• _REQUIREMENTS_: Render all of the data below as a Markdown table with the columns Row and Line. Give each non-blank line its own numbered row, and omit blank lines.
★ ★ ★ ★
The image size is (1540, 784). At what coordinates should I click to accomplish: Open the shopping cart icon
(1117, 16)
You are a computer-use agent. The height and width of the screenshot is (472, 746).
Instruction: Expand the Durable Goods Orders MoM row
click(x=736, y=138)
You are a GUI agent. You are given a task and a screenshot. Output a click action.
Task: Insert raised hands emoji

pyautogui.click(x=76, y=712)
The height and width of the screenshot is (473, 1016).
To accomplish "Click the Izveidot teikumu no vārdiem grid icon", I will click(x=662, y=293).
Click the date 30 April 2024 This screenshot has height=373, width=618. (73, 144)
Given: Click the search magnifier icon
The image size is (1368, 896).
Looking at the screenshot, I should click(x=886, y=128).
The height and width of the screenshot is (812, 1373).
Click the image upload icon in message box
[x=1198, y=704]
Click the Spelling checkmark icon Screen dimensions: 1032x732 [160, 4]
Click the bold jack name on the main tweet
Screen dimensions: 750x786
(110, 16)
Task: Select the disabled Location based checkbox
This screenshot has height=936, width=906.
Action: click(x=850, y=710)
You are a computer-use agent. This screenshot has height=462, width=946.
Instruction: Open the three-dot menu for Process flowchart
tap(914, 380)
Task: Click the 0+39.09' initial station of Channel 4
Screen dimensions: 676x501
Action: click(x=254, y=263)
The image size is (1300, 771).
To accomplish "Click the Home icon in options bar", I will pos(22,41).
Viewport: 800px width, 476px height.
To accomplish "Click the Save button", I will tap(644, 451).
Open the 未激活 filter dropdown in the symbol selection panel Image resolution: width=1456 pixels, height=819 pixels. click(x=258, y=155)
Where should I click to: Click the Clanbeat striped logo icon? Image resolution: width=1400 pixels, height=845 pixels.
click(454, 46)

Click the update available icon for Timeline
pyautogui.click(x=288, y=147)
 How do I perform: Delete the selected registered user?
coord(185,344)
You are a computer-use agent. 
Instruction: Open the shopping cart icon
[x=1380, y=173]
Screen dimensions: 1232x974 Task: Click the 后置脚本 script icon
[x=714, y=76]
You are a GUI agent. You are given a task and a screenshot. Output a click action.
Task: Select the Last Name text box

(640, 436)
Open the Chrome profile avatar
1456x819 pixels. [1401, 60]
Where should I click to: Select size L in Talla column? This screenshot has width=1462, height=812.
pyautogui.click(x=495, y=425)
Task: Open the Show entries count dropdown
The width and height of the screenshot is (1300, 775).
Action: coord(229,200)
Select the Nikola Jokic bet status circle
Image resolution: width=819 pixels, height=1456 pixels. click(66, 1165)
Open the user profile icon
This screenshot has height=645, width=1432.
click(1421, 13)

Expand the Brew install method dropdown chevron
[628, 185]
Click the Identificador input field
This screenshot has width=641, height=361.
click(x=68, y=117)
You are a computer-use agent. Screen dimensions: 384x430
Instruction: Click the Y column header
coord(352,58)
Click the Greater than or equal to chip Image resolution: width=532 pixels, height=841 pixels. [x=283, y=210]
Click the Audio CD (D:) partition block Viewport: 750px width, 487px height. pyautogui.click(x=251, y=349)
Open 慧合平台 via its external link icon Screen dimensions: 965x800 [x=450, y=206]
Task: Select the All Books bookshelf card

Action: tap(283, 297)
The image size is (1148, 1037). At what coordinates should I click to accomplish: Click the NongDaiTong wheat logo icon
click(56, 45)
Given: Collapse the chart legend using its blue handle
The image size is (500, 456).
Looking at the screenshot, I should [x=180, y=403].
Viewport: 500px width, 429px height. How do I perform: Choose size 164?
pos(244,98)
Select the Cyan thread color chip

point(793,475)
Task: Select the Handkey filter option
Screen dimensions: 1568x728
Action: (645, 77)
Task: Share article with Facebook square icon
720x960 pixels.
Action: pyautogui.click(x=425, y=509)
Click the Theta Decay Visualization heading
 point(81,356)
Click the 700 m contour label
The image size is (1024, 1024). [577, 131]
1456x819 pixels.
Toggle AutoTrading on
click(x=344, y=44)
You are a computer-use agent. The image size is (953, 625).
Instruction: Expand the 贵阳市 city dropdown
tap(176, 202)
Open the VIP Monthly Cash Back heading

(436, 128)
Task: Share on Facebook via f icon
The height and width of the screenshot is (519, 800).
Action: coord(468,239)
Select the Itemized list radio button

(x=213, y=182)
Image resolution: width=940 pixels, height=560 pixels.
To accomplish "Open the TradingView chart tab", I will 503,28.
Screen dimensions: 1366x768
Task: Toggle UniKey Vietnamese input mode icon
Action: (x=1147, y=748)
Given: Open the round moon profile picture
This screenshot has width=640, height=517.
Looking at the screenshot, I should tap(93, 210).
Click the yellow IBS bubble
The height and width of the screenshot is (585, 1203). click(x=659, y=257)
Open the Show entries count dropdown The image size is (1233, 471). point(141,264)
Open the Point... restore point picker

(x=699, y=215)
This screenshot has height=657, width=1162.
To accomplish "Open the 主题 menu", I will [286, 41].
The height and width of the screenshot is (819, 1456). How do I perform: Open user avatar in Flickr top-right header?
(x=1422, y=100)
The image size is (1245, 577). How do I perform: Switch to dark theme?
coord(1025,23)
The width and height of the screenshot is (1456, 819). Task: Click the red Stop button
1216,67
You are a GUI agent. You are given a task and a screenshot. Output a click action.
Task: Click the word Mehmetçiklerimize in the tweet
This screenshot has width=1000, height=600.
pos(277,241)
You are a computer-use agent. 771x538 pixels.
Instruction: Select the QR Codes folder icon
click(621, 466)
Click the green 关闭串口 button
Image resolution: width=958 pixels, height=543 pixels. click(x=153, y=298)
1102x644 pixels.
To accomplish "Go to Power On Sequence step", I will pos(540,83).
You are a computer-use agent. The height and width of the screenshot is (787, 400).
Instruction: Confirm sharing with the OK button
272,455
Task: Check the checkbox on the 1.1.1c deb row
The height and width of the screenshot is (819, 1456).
★ ★ ★ ★
• _SOLUTION BELOW_:
| Row | Line |
|---|---|
| 1 | The image size is (1540, 784). At what coordinates should I click to accomplish: Open the shopping cart icon |
| 2 | (1117, 16) |
| 3 | You are a computer-use agent. The height and width of the screenshot is (472, 746). |
| 4 | Instruction: Expand the Durable Goods Orders MoM row |
| 5 | click(x=736, y=138) |
| 6 | You are a GUI agent. You are given a task and a screenshot. Output a click action. |
| 7 | Task: Insert raised hands emoji |
| 8 | pyautogui.click(x=76, y=712) |
| 9 | The height and width of the screenshot is (473, 1016). |
| 10 | To accomplish "Click the Izveidot teikumu no vārdiem grid icon", I will click(x=662, y=293). |
| 11 | Click the date 30 April 2024 This screenshot has height=373, width=618. (73, 144) |
| 12 | Given: Click the search magnifier icon |
| 13 | The image size is (1368, 896). |
| 14 | Looking at the screenshot, I should click(x=886, y=128). |
| 15 | The height and width of the screenshot is (812, 1373). |
| 16 | Click the image upload icon in message box |
| 17 | [x=1198, y=704] |
| 18 | Click the Spelling checkmark icon Screen dimensions: 1032x732 [160, 4] |
| 19 | Click the bold jack name on the main tweet |
| 20 | Screen dimensions: 750x786 |
| 21 | (110, 16) |
| 22 | Task: Select the disabled Location based checkbox |
| 23 | This screenshot has height=936, width=906. |
| 24 | Action: click(x=850, y=710) |
| 25 | You are a computer-use agent. This screenshot has height=462, width=946. |
| 26 | Instruction: Open the three-dot menu for Process flowchart |
| 27 | tap(914, 380) |
| 28 | Task: Click the 0+39.09' initial station of Channel 4 |
| 29 | Screen dimensions: 676x501 |
| 30 | Action: click(x=254, y=263) |
| 31 | The image size is (1300, 771). |
| 32 | To accomplish "Click the Home icon in options bar", I will pos(22,41). |
| 33 | Viewport: 800px width, 476px height. |
| 34 | To accomplish "Click the Save button", I will tap(644, 451). |
| 35 | Open the 未激活 filter dropdown in the symbol selection panel Image resolution: width=1456 pixels, height=819 pixels. click(x=258, y=155) |
| 36 | Where should I click to: Click the Clanbeat striped logo icon? Image resolution: width=1400 pixels, height=845 pixels. |
| 37 | click(454, 46) |
| 38 | Click the update available icon for Timeline |
| 39 | pyautogui.click(x=288, y=147) |
| 40 |  How do I perform: Delete the selected registered user? |
| 41 | coord(185,344) |
| 42 | You are a computer-use agent.  |
| 43 | Instruction: Open the shopping cart icon |
| 44 | [x=1380, y=173] |
| 45 | Screen dimensions: 1232x974 Task: Click the 后置脚本 script icon |
| 46 | [x=714, y=76] |
| 47 | You are a GUI agent. You are given a task and a screenshot. Output a click action. |
| 48 | Task: Select the Last Name text box |
| 49 | (640, 436) |
| 50 | Open the Chrome profile avatar |
| 51 | 1456x819 pixels. [1401, 60] |
| 52 | Where should I click to: Select size L in Talla column? This screenshot has width=1462, height=812. |
| 53 | pyautogui.click(x=495, y=425) |
| 54 | Task: Open the Show entries count dropdown |
| 55 | The width and height of the screenshot is (1300, 775). |
| 56 | Action: coord(229,200) |
| 57 | Select the Nikola Jokic bet status circle |
| 58 | Image resolution: width=819 pixels, height=1456 pixels. click(66, 1165) |
| 59 | Open the user profile icon |
| 60 | This screenshot has height=645, width=1432. |
| 61 | click(1421, 13) |
| 62 | Expand the Brew install method dropdown chevron |
| 63 | [628, 185] |
| 64 | Click the Identificador input field |
| 65 | This screenshot has width=641, height=361. |
| 66 | click(x=68, y=117) |
| 67 | You are a computer-use agent. Screen dimensions: 384x430 |
| 68 | Instruction: Click the Y column header |
| 69 | coord(352,58) |
| 70 | Click the Greater than or equal to chip Image resolution: width=532 pixels, height=841 pixels. [x=283, y=210] |
| 71 | Click the Audio CD (D:) partition block Viewport: 750px width, 487px height. pyautogui.click(x=251, y=349) |
| 72 | Open 慧合平台 via its external link icon Screen dimensions: 965x800 [x=450, y=206] |
| 73 | Task: Select the All Books bookshelf card |
| 74 | Action: tap(283, 297) |
| 75 | The image size is (1148, 1037). At what coordinates should I click to accomplish: Click the NongDaiTong wheat logo icon |
| 76 | click(56, 45) |
| 77 | Given: Collapse the chart legend using its blue handle |
| 78 | The image size is (500, 456). |
| 79 | Looking at the screenshot, I should [x=180, y=403]. |
| 80 | Viewport: 500px width, 429px height. How do I perform: Choose size 164? |
| 81 | pos(244,98) |
| 82 | Select the Cyan thread color chip |
| 83 | point(793,475) |
| 84 | Task: Select the Handkey filter option |
| 85 | Screen dimensions: 1568x728 |
| 86 | Action: (645, 77) |
| 87 | Task: Share article with Facebook square icon |
| 88 | 720x960 pixels. |
| 89 | Action: pyautogui.click(x=425, y=509) |
| 90 | Click the Theta Decay Visualization heading |
| 91 |  point(81,356) |
| 92 | Click the 700 m contour label |
| 93 | The image size is (1024, 1024). [577, 131] |
| 94 | 1456x819 pixels. |
| 95 | Toggle AutoTrading on |
| 96 | click(x=344, y=44) |
| 97 | You are a computer-use agent. The image size is (953, 625). |
| 98 | Instruction: Expand the 贵阳市 city dropdown |
| 99 | tap(176, 202) |
| 100 | Open the VIP Monthly Cash Back heading |
| 101 | (436, 128) |
| 102 | Task: Share on Facebook via f icon |
| 103 | The height and width of the screenshot is (519, 800). |
| 104 | Action: coord(468,239) |
| 105 | Select the Itemized list radio button |
| 106 | (x=213, y=182) |
| 107 | Image resolution: width=940 pixels, height=560 pixels. |
| 108 | To accomplish "Open the TradingView chart tab", I will 503,28. |
| 109 | Screen dimensions: 1366x768 |
| 110 | Task: Toggle UniKey Vietnamese input mode icon |
| 111 | Action: (x=1147, y=748) |
| 112 | Given: Open the round moon profile picture |
| 113 | This screenshot has width=640, height=517. |
| 114 | Looking at the screenshot, I should tap(93, 210). |
| 115 | Click the yellow IBS bubble |
| 116 | The height and width of the screenshot is (585, 1203). click(x=659, y=257) |
| 117 | Open the Show entries count dropdown The image size is (1233, 471). point(141,264) |
| 118 | Open the Point... restore point picker |
| 119 | (x=699, y=215) |
| 120 | This screenshot has height=657, width=1162. |
| 121 | To accomplish "Open the 主题 menu", I will [286, 41]. |
| 122 | The height and width of the screenshot is (819, 1456). How do I perform: Open user avatar in Flickr top-right header? |
| 123 | (x=1422, y=100) |
| 124 | The image size is (1245, 577). How do I perform: Switch to dark theme? |
| 125 | coord(1025,23) |
| 126 | The width and height of the screenshot is (1456, 819). Task: Click the red Stop button |
| 127 | 1216,67 |
| 128 | You are a GUI agent. You are given a task and a screenshot. Output a click action. |
| 129 | Task: Click the word Mehmetçiklerimize in the tweet |
| 130 | This screenshot has width=1000, height=600. |
| 131 | pos(277,241) |
| 132 | You are a computer-use agent. 771x538 pixels. |
| 133 | Instruction: Select the QR Codes folder icon |
| 134 | click(621, 466) |
| 135 | Click the green 关闭串口 button |
| 136 | Image resolution: width=958 pixels, height=543 pixels. click(x=153, y=298) |
| 137 | 1102x644 pixels. |
| 138 | To accomplish "Go to Power On Sequence step", I will pos(540,83). |
| 139 | You are a computer-use agent. The height and width of the screenshot is (787, 400). |
| 140 | Instruction: Confirm sharing with the OK button |
| 141 | 272,455 |
| 142 | Task: Check the checkbox on the 1.1.1c deb row |
| 143 | The height and width of the screenshot is (819, 1456). |